El cambio climático intensifica estos desafíos. La mayor frecuencia de lluvias torrenciales, sequías prolongadas y variabilidad en los niveles freáticos afecta la fisiología del cultivo, altera los ciclos de maduración y modifica los calendarios de cosecha (Augura, 2023). Estudios recientes evidencian suelos más compactados, proliferación de nematodos y deterioro radicular, lo que disminuye la absorción de nutrientes y reduce el rendimiento (Cenibanano, 2022). Aunque se han implementado modelos de predicción climática con niveles de acierto del 70%, estos siguen siendo insuficientes para anticipar eventos extremos. Sin inversiones decididas en drenajes, variedades resistentes y monitoreo satelital, el sector podría entrar en un ciclo prolongado de menor productividad.
Las tensiones ambientales y climáticas reabren un debate crítico sobre la gobernanza territorial. En el Magdalena, el modelo de enclave bananero se superpone a un vacío institucional más profundo: la ausencia de un plan de ordenamiento territorial actualizado que limite acciones coherentes para una transición sostenible. Aunque las Zonas de Desarrollo Agroalimentario Campesino (ZDAC) han sido propuestas como alternativa para integrar a pequeños productores bajo esquemas agroecológicos, su implementación tropieza con esta falta de planificación básica. Sin instrumentos vigentes de ordenamiento, no hay forma de articular políticas agrícolas, ambientales y sociales. El riesgo es que las nuevas estrategias repliquen las desigualdades del pasado bajo un lenguaje renovado, pero sin cambios estructurales reales.
Frente a este panorama, las oportunidades están claras. Primero, robustecer la trazabilidad y la inspección portuaria para prevenir la contaminación de contenedores, un riesgo crítico para la imagen del país. Segundo, cerrar brechas logísticas: mejorar vías terciarias, ampliar la capacidad de almacenamiento en frío y sincronizar los eslabones de la cadena poscosecha. Tercero, acelerar la transición hacia prácticas climáticamente inteligentes: manejo sostenible de suelos, reducción del uso de agroquímicos mediante control biológico, construcción de drenajes eficientes y fortalecimiento de los sistemas de alerta. Cuarto, facilitar la inclusión productiva de pequeños agricultores mediante instrumentos financieros, extensión técnica y modelos asociativos adaptados a su escala. Finalmente, construir una estrategia diplomática con Estados Unidos que reduzca la probabilidad de medidas unilaterales y garantice estabilidad para el comercio agrícola.
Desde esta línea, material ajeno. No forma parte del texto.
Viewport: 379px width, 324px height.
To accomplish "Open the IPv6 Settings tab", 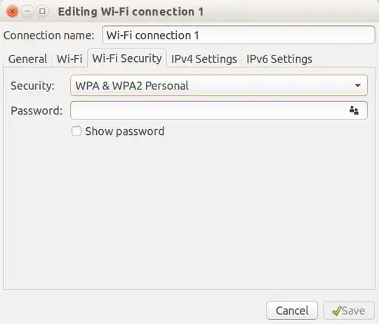I will [x=279, y=59].
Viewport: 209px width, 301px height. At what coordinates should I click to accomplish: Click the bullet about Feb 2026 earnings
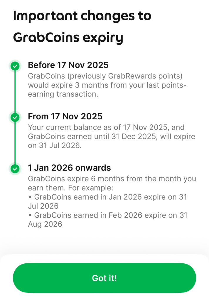108,220
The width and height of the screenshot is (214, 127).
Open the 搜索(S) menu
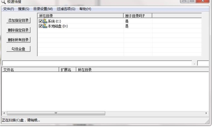tap(24, 9)

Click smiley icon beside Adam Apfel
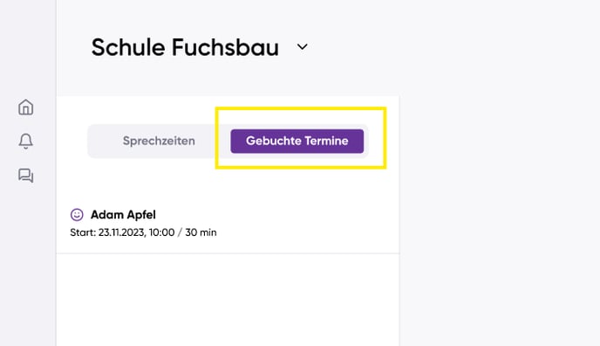pyautogui.click(x=77, y=215)
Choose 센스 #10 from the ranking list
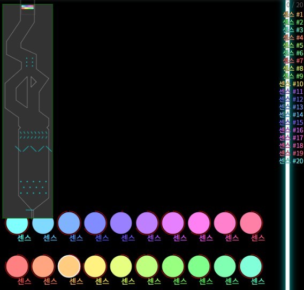The height and width of the screenshot is (290, 304). (x=291, y=84)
El banano no es una anécdota del pasado ni un sector residual. Es uno de los pilares que sostienen el aparato exportador agrícola del país, con efectos multiplicadores sobre empleo, infraestructura y divisas. Pero también es un sistema en tensión, donde confluyen rezagos históricos, presiones ambientales y riesgos de seguridad. Su permanencia como motor económico del Caribe dependerá de la capacidad institucional, pública y privada, para convertir estas tensiones en oportunidades de transformación.